Die Weisse Bruderschaft praktiziert also in Wirklichkeit die vollkommene Missachtung der Individualität innerhalb der vier unteren Welten der Zeit, so wie das im Göttlichen üblich ist, das auf diese Welten der Zeit scheinheilig mit Zorn herabschaut, in denen der Mensch die niederen Manifestationen des Göttlichen vereint.

Meister D.K. versucht in den Büchern, dieses Faktum der Hierarchien durch Imponiergehabe zu vertuschen.

Seit dem Ende des atlantischen Zeitalters vor 12000 Jahren erkenne die Bruderschaft den freien Willen des Menschen nicht mehr an, natürlich nur zum Besten der Menschheit. Damit trüge sie doch eigentlich die Verantwortung für die immer wieder versinkende Menschheit und deren primitive und chaotische Entwicklung, die auf die viel schneller erfolgende Erdenevolution zurückzuführen sei(in Wirklichkeit auch auf den Widerstand der implantierten dunklen Mächte).
Auch brauchte es 10000 Jahre, bis sich Christus als neues Mitglied der Bruderschaft von der Sonne aus (im Einklang mit dem Weltenplan und dem kosmischen Avatar des zweiten Strahls) bequemte, die versunkenen Seelen aus der Gefangenschaft der arimanischen Mächte (Zitat auch nach R. Steiner) zu befreien, aber ohne sie dabei emporzuheben, woraus der kulturelle Verfall der Jahrhunderte nach Christi Tod resultierte.

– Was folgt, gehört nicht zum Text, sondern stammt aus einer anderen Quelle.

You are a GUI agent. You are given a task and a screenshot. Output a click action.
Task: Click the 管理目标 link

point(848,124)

Meister D.K. versucht immer, das Böse herabzuspielen und zu verschleiern : Es sei nur die Tendenz zur Absonderung bzw. nur... die Manifestationen dunkler Mächte der oberen Ebenen(als ob diese nicht zerstörerisch seien und das Problem eigentlich nicht bestehe).
 
Viele esoterisch unerfahrene Leser werden bei obigen Zeilen irritiert mit dem Kopf schütteln, sie spiegeln aber nur die wahren Erfahrungen mit der Hierarche wieder, über die die Meister aus Furcht schweigen.
Meister D.K. offenbart ja auch nicht den Plan sondern spricht nur von Shamballah, wo der Plan bekannt sei. Dort wird der EINE nach einer persönlichen Einweihungserfahrung zwar als ewiger unabweisbarer Störer abgelehnt. Die Bruderschaft hat aber auch ein Zentrum am Mond, wo keinen planetarer Logos herrscht.
Die höchste Gottheit im Zentrum des Universums, die wiederum mit der allerhöchsten überkosmischen gottheit in Verbindung steht, will aber dass die Dinge so negativ sind wie sie sind ! (Wer die Erdenentwicklung positiv sieht, hat wohl eher die Wohlstandsbrille aufgesetzt.)

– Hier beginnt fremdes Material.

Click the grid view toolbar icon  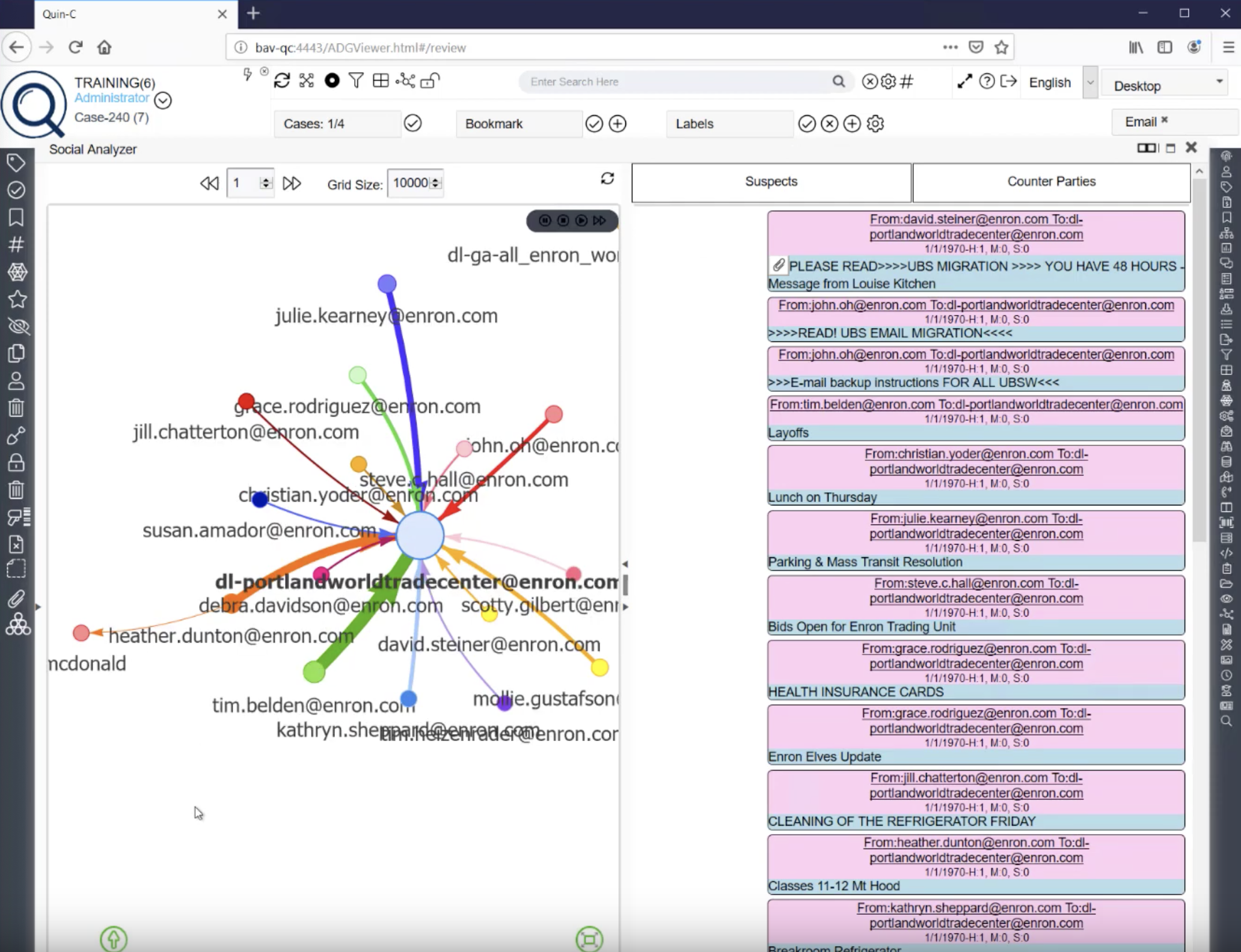coord(381,81)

"Ich bin doch nicht euer Stolzierpferd", sagte Sir John Woodroofe(=Arthur Avalon) als er die Bruderschaft verliess. "Dann ist keine Zusammenarbeit mehr möglich", erwiderte der Meister der Bruderschaft. Auch der verstorbene Krishnamurti äusserte sich ähnlich über die Weisse Bruderschaft, die an ihn herantrat.
Nach meinen Einweihungserfahrungen zwingt die Bruderschaft die Meister, bei Ihr einzutreten, und neben den planetaren Logos hat hauptsächlich der historische Buddha noch ein eigenes grösseres Loka mit Erleuchteten und Meistern.

Selbst Meister D.K. gibt zu, dass die Weisse Bruderschaft ein Problem hat : Die schwarze Loge versuche, die Seelen zugrundezurichten. Die Bruderschaft biete die Galere - aber das sei doch immerhin noch viel besser.

So bleibt die verwirrende und unangenehme Erkenntnis zurück, dass die Einflüsse vom Sirius zu einem grossen Hindernis für die spirituelle Entwicklung auf Erden geworden sind. Wer einen tieferen Einblick in diese Zukunftspläne bekommen hat, wird mir nur zustimmen können. Die zornige Antwort von oben ist höchstens : "Was du dazu meinst ist völlig unwichtig".